Our main technical contribution is a constructive proof for the existence of an infinite generating matrix that each of its prefixes induce a weight distribution that approximates the expected weight distribution of a random linear code.

10:00 am10:30 am

We revisit a capacity achieving scheme for error correctiion over the Gaussian channel, previously introduced by Joseph and Barron. We show that these codes can be iteratively decoded in an efficient way thanks to the approximate message passing algorithm. As in LDPC codes, the decoding by message passing is however not performing until the capacity. We use the spatial coupling technique to saturate the capacity, in a very similar way as in compressed sensing.
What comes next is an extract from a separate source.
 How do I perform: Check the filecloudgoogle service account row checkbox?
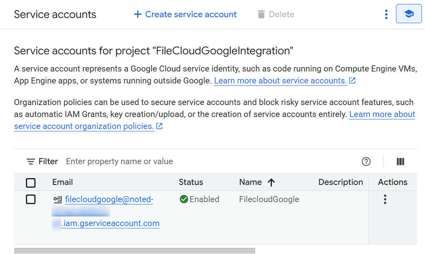click(31, 199)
Finally, we show empirically with simulations that using structured coding matrices leads to good performances even in relatively small sizes.

11:00 am11:30 am

Product codes were introduced by Elias in 1954 and generalized by Tanner in 1981. Recently, a number of generalized product codes have been proposed for forward error-correction in high-speed optical communication. In practice, these codes are decoded by iteratively decoding each of the component codes. Symmetric product codes are a subclass of generalized product codes that use symmetry to reduce the block length to roughly half that of a product code with the same component code. When compared to a product code of similar length and rate, this modification can result in improved performance in both the waterfall region and the error floor. A special case of these codes was introduced by Tanner in 1981 and recently called a half-product code by Justesen in 2011. In this talk, we discuss some initial results on symmetric product codes. Our results show that (i) these codes have a larger normalized minimum distance than the product code from which they are derived, (ii) some small constructions achieve the best parameters possible with a linear code, and (iii) extending the construction to tightly-braided block codes achieves similar gains.

11:30 am12:00 pm

It was recently shown that the block length required to communicate reliably using polar codes scales as a low degree polynomial with respect to the inverse gap between channel capacity and code rate (which can be arbitrarily close to the capacity). This result extends to lossy source coding and to problems in multiuser information theory. We review recent results and also discuss the case of non-binary polar codes.